What is required:
In the data below, find every line with the word "will" and copy it out.

Records provided:
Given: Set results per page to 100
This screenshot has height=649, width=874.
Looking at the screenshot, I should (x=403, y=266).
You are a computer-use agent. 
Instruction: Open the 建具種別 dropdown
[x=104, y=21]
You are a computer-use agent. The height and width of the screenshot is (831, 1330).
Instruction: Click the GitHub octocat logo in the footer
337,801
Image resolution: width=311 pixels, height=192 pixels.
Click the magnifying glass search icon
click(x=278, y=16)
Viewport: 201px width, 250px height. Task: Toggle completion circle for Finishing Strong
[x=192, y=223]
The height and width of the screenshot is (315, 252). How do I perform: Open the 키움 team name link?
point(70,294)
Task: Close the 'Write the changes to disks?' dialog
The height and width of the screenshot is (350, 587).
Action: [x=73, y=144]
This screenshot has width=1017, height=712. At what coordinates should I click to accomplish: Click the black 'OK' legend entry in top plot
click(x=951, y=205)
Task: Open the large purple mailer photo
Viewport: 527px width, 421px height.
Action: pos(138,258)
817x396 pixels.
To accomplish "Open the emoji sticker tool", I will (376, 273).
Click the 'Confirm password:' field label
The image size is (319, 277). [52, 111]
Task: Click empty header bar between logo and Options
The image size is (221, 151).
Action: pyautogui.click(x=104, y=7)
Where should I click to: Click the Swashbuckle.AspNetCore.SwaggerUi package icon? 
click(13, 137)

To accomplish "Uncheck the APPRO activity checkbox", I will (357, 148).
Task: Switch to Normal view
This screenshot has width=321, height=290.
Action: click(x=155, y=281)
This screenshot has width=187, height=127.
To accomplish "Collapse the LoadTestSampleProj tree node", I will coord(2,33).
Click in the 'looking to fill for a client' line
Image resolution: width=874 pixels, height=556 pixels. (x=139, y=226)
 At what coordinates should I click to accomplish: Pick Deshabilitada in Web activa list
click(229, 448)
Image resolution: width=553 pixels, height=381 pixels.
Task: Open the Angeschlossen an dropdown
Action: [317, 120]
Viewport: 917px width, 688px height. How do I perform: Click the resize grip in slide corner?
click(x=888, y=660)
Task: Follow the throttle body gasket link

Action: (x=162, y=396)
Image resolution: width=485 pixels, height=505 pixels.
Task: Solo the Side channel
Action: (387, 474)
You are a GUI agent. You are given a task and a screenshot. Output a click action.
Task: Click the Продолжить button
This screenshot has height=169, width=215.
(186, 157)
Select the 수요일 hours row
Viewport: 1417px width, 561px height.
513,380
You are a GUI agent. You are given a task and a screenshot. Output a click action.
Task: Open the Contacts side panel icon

Written response:
To accomplish "Open the emoji sticker tool", I will (376, 273).
To accomplish "Uncheck the APPRO activity checkbox", I will (357, 148).
To accomplish "Collapse the LoadTestSampleProj tree node", I will coord(2,33).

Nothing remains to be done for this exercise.